_What is required_
Below are some records. How many of their lines contain the string "computer"? Give the number only.

_Source data_
--- START ---

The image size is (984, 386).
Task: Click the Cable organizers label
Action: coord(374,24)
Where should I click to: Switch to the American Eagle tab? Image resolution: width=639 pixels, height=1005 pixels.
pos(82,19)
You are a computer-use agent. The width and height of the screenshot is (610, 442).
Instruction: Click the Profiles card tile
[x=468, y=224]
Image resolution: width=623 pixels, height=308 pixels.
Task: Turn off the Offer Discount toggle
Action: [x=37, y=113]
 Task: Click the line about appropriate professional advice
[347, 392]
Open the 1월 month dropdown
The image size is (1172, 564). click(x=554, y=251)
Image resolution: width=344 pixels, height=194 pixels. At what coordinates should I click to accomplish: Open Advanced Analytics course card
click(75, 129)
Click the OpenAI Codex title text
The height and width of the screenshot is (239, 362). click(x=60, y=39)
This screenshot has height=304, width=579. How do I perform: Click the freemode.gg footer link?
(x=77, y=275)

--- END ---
--- START ---

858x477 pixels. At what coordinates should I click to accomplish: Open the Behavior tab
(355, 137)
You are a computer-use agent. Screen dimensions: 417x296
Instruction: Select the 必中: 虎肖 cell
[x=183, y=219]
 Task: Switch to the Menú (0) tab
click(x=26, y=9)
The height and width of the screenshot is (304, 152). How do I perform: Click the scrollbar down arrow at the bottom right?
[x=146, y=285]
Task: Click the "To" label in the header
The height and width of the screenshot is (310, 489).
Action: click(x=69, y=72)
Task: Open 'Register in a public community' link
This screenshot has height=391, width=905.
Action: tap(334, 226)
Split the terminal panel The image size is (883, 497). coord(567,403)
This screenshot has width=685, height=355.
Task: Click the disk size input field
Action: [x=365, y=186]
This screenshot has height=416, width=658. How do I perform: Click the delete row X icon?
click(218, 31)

--- END ---
--- START ---

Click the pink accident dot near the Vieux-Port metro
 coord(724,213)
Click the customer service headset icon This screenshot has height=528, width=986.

--- END ---

_Problem solution_
2